◆ Problem to solve:
Identify each line in the listing below that contains the word "Task" and copy every such line.

Saved data entries:
[START]

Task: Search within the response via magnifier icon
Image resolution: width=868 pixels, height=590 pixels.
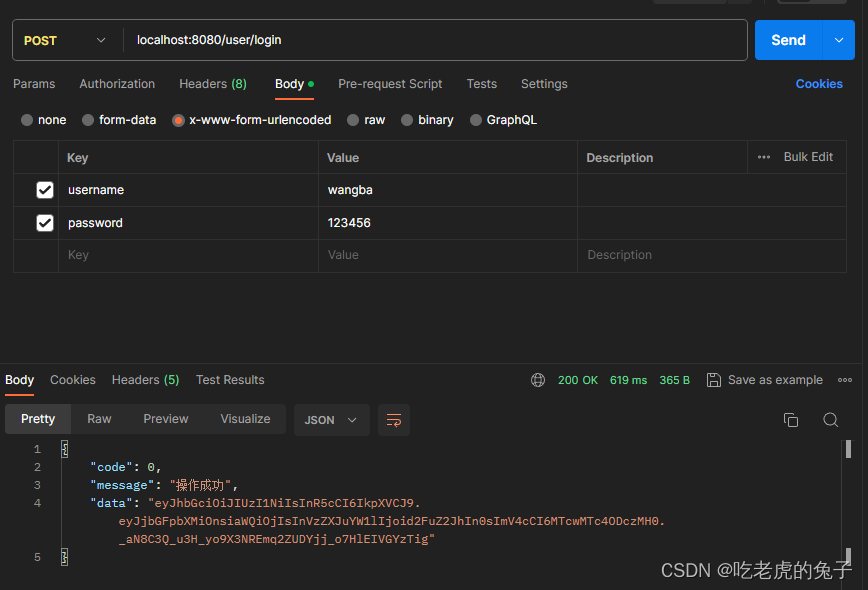Action: [831, 420]
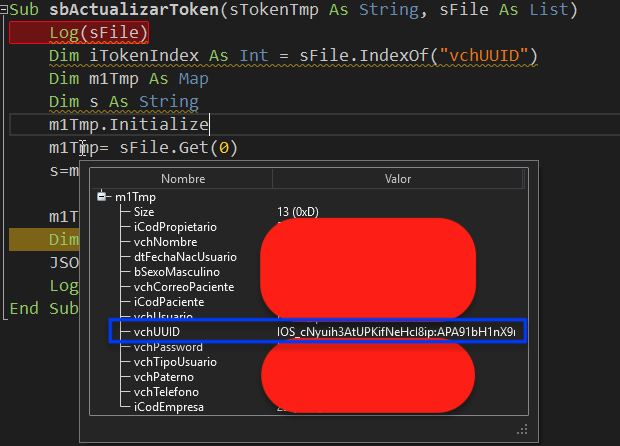This screenshot has height=446, width=620.
Task: Select the vchUUID key name
Action: (157, 332)
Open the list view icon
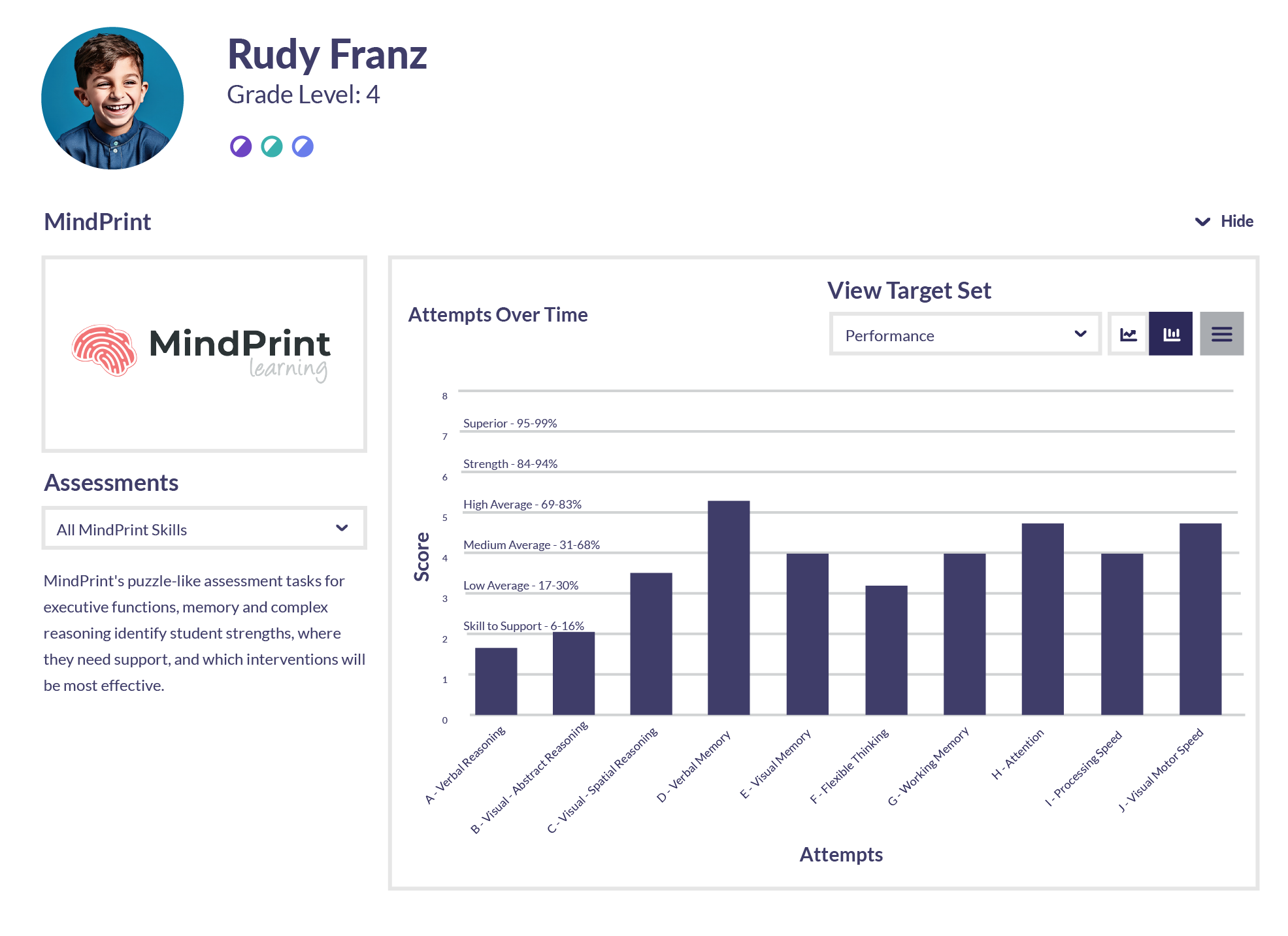This screenshot has height=936, width=1288. point(1221,334)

[END]

◆ Solved problem:
Task: Search within the response via magnifier icon
Task: Select the vchUUID key name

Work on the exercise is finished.